> What to do:
Output each record below exactly, leaving any picture out of the copy.

> Supplied material:
Start of Block
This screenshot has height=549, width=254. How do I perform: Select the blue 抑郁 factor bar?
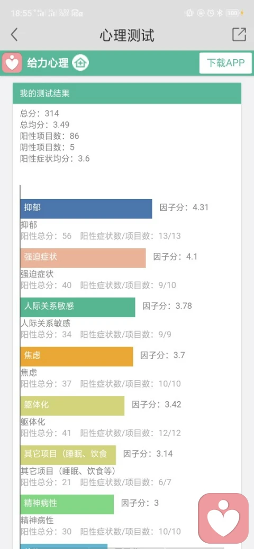point(86,209)
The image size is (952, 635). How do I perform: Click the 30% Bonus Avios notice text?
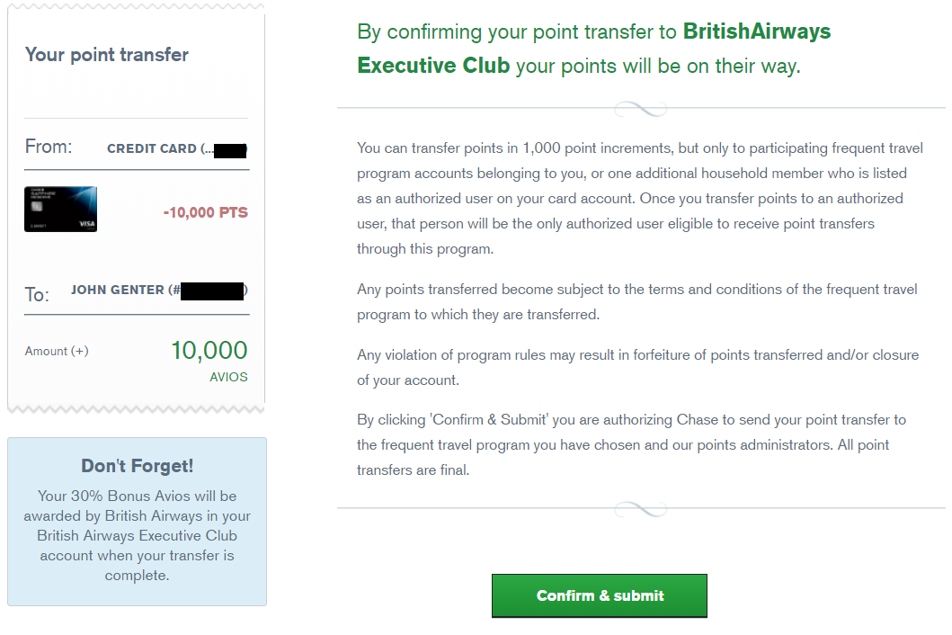click(137, 535)
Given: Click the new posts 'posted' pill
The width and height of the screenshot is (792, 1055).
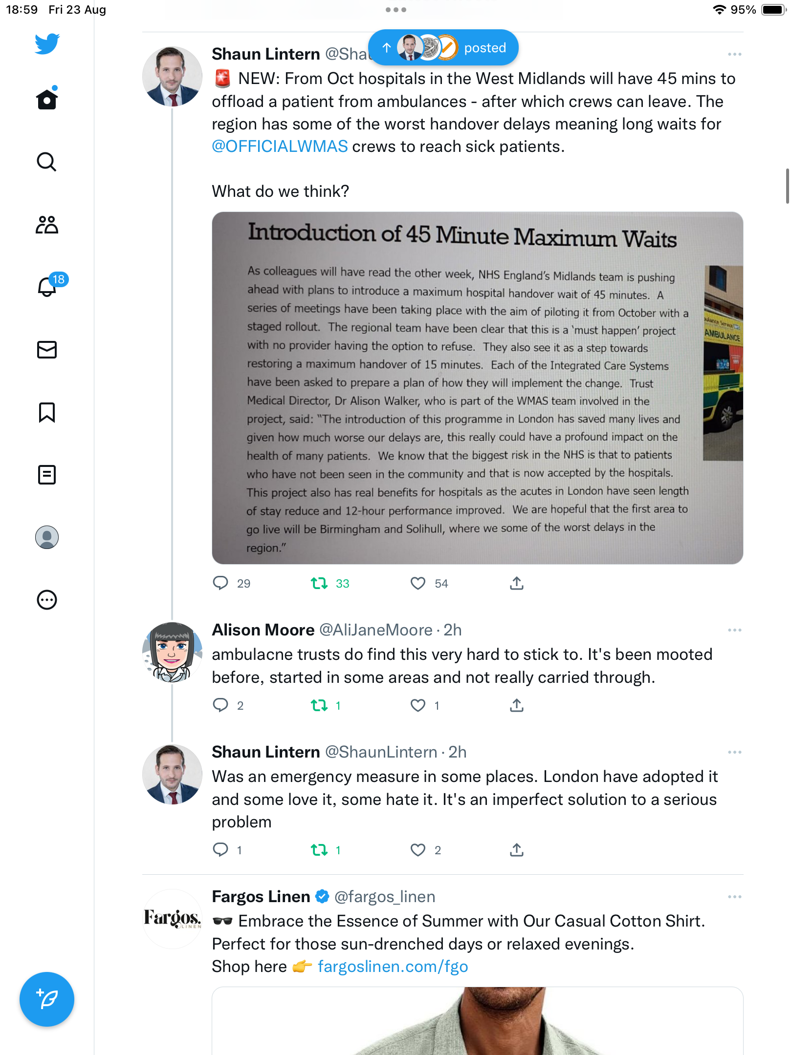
End of Block
> Task result:
This screenshot has height=549, width=254. How do I perform: Select the blue 抑郁 factor bar?
point(86,209)
The image size is (952, 635). How do I perform: Click the 30% Bonus Avios notice text?
click(137, 535)
Given: Click the new posts 'posted' pill
The width and height of the screenshot is (792, 1055).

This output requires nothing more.